▸ What the task requires
Reproduce the entries below word for word, from the first line of the entries through the line containing "pyautogui.click(x=63, y=165)", including both of those lines.

▸ Record excerpts

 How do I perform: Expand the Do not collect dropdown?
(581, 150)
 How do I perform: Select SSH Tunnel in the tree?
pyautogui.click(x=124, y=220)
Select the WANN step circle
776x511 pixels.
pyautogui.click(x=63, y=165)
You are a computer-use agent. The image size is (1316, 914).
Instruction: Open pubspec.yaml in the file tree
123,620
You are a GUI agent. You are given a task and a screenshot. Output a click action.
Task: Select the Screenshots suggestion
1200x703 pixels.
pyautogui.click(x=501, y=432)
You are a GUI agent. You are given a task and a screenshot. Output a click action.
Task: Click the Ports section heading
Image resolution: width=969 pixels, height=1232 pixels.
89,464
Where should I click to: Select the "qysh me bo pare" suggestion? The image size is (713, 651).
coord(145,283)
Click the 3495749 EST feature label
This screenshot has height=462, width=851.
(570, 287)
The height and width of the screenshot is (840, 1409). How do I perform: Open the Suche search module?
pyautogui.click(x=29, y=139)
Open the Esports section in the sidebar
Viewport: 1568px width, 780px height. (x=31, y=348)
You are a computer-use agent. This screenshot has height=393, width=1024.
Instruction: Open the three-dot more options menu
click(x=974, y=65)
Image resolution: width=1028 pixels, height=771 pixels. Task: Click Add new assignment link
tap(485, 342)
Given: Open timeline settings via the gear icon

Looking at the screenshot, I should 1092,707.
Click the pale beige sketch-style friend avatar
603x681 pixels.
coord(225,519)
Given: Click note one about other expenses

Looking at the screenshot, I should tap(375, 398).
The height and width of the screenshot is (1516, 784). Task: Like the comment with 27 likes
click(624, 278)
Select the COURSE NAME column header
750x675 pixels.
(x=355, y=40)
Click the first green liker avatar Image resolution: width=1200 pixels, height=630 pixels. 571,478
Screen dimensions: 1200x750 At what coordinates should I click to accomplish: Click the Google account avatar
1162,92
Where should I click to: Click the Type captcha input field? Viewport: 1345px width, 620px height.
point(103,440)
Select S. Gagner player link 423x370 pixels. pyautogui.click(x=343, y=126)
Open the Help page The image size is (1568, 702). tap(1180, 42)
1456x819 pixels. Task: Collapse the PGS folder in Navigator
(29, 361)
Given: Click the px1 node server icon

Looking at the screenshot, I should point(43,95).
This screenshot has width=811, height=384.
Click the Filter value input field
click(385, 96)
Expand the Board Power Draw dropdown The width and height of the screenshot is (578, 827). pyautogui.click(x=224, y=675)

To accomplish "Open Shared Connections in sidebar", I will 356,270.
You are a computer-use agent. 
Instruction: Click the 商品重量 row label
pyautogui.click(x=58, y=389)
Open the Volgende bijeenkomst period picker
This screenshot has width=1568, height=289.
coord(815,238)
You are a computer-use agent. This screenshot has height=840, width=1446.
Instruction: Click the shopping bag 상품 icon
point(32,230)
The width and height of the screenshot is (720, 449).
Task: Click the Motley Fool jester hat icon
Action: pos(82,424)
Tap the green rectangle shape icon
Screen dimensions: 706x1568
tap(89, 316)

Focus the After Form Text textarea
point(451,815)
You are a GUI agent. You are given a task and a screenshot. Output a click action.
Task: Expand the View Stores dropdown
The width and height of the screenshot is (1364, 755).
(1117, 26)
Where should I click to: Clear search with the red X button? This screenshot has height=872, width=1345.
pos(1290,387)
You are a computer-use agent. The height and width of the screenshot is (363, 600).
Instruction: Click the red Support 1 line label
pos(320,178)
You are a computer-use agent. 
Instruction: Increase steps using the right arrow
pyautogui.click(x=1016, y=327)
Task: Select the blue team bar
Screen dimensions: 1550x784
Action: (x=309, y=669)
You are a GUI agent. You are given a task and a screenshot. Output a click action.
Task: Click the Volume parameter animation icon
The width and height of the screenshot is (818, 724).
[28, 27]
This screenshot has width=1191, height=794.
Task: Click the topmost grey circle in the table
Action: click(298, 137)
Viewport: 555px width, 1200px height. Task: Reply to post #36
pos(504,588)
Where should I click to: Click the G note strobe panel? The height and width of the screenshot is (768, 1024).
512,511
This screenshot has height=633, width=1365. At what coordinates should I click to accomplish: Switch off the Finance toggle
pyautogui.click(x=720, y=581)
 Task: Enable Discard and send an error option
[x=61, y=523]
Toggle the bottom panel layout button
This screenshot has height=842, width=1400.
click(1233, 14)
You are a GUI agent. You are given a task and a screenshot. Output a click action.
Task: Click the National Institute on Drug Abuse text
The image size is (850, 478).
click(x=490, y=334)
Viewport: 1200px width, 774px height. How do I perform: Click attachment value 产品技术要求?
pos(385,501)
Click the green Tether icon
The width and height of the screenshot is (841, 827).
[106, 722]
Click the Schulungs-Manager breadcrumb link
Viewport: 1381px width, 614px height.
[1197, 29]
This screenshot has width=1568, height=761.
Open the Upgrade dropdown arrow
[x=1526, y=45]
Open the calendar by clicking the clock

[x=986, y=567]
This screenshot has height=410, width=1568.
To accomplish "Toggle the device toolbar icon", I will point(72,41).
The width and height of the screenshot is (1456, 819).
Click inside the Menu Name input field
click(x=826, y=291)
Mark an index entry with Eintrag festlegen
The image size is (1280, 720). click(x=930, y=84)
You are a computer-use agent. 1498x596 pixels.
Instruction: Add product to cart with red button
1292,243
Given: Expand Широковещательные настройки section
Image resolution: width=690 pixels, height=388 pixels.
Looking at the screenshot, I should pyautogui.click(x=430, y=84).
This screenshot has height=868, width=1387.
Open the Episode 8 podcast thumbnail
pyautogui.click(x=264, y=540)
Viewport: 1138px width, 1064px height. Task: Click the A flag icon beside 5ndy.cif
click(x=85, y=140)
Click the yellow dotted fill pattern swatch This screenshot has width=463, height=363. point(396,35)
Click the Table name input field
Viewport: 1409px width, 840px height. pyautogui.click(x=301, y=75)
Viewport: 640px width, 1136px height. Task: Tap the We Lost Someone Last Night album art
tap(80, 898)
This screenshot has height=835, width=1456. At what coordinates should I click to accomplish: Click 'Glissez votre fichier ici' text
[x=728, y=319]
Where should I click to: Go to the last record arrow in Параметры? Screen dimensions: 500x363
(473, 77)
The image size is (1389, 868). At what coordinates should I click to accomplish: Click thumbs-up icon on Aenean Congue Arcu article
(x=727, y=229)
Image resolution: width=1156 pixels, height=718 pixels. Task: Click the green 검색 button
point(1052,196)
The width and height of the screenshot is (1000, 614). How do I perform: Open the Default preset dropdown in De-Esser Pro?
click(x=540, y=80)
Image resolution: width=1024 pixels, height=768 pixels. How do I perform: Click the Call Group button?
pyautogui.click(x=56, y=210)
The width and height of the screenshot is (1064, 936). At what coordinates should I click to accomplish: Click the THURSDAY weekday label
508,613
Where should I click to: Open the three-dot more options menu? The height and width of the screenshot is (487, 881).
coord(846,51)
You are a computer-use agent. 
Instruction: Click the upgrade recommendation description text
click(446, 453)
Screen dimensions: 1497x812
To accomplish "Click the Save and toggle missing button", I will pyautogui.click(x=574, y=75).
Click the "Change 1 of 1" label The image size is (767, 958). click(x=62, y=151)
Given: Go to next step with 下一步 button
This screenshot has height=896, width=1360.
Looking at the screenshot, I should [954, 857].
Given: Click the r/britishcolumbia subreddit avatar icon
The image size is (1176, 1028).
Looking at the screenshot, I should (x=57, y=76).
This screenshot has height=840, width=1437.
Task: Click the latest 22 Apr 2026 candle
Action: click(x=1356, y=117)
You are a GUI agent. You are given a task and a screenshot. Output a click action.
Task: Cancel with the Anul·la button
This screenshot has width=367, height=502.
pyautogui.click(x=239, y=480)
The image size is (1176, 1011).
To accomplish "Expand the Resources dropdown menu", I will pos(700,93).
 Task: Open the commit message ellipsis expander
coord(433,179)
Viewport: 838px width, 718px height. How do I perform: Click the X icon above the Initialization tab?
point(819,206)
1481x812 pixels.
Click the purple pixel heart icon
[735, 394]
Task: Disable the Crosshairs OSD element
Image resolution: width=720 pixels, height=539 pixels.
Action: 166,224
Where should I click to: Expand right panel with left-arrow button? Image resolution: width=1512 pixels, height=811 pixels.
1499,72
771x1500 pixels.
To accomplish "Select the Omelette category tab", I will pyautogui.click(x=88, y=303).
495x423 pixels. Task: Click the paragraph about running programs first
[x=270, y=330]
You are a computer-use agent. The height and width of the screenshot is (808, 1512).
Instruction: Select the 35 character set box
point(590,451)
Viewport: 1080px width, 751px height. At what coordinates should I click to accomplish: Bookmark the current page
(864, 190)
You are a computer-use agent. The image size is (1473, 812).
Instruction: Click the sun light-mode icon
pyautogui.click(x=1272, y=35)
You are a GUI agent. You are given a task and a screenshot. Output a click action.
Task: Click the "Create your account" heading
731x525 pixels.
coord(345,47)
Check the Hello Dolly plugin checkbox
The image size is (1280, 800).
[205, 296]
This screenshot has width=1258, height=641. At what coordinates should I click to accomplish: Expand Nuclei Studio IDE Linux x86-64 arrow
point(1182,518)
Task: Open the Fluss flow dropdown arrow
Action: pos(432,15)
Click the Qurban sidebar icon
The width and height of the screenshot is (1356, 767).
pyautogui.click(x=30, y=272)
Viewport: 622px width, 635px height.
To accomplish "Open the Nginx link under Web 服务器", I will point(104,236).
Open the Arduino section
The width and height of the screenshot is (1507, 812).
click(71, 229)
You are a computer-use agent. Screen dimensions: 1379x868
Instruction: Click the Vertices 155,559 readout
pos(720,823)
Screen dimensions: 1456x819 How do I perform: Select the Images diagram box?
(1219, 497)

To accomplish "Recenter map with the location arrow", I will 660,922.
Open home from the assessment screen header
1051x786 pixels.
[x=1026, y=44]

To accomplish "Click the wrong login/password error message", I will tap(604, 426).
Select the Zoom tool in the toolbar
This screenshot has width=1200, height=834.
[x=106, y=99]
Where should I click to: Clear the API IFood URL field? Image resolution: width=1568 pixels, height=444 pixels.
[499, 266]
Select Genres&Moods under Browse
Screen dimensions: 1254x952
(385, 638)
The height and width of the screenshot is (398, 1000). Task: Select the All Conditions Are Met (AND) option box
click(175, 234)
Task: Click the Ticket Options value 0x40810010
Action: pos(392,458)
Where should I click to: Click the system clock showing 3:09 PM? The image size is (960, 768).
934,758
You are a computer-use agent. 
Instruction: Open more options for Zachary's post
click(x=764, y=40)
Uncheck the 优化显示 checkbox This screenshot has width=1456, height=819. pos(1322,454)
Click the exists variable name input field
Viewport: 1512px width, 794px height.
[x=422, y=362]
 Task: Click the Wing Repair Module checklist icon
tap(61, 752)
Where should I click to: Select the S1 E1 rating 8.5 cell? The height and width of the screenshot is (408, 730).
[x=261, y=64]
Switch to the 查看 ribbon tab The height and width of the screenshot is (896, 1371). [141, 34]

▸ Reply
 How do I perform: Expand the Do not collect dropdown?
(581, 150)
 How do I perform: Select SSH Tunnel in the tree?
pyautogui.click(x=124, y=220)
Select the WANN step circle
776x511 pixels.
pyautogui.click(x=63, y=165)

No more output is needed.